What a great trip and photos! You were lucky to find so many Boyd's. They are beautiful lizards.

Regards,
David


----------



## froggyboy86 (Oct 21, 2008)

Great photos, can't wait to head up that way this summer. Did you get any more photos of that brown frog? I think it looks too plain to be a Green Eyed Frog (_Litoria genimaculata_) and it looks more like a brown White Lipped Tree Frog (_Litoria infrafrenata_) ... but I could be wrong! 

Aaron


----------



## Lozza (Oct 21, 2008)

Wow nice finds - looks like you saw a lot of herps! What an awesome trip, I would love to go up there on a holiday sometime  Thanks for sharing


----------



## andyscott (Oct 21, 2008)

Very nice pics Sarah.

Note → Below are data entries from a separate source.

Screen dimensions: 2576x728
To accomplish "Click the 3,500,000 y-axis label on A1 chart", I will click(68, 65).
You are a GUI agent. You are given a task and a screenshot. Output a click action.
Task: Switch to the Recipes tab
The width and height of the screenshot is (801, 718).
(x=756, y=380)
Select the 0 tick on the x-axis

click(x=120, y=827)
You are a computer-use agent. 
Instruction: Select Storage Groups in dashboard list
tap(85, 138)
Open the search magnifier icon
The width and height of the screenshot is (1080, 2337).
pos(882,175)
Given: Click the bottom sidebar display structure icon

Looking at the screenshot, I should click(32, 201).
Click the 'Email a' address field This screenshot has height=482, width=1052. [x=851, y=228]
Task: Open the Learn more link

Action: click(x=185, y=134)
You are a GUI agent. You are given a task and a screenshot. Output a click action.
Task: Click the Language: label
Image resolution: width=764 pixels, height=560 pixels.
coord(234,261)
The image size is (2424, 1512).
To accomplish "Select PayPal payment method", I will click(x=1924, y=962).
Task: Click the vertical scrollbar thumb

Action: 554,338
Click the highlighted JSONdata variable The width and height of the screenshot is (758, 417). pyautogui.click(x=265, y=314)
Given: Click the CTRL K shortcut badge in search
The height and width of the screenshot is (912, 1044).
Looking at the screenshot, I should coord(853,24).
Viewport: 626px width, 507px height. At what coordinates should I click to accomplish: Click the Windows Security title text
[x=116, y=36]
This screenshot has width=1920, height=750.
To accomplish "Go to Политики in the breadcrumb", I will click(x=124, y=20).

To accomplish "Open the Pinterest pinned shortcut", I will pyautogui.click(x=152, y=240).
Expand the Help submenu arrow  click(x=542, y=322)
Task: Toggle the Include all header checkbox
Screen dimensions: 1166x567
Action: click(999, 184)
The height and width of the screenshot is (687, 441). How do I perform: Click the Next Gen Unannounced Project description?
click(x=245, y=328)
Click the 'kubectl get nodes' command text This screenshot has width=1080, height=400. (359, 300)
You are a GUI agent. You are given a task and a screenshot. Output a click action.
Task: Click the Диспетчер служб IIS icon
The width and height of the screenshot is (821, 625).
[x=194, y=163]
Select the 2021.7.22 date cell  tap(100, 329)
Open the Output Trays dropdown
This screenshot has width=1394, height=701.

Love the Boyds
Im up there twice a year, Its on of my favorite places on this plant.


----------



## bundy_zigg (Oct 22, 2008)

This is a green eyed tree frog - i think your guide got a little confused hahaha 
They get their name not because they have green eyes but because of the beautiful green eye brows they have. 
Just a scipit of info for you
Nice find none the less


----------



## shane14 (Oct 22, 2008)

looks like that was fun


----------



## wizz (Nov 7, 2008)

ill be up there soon now i can not wight good pics


----------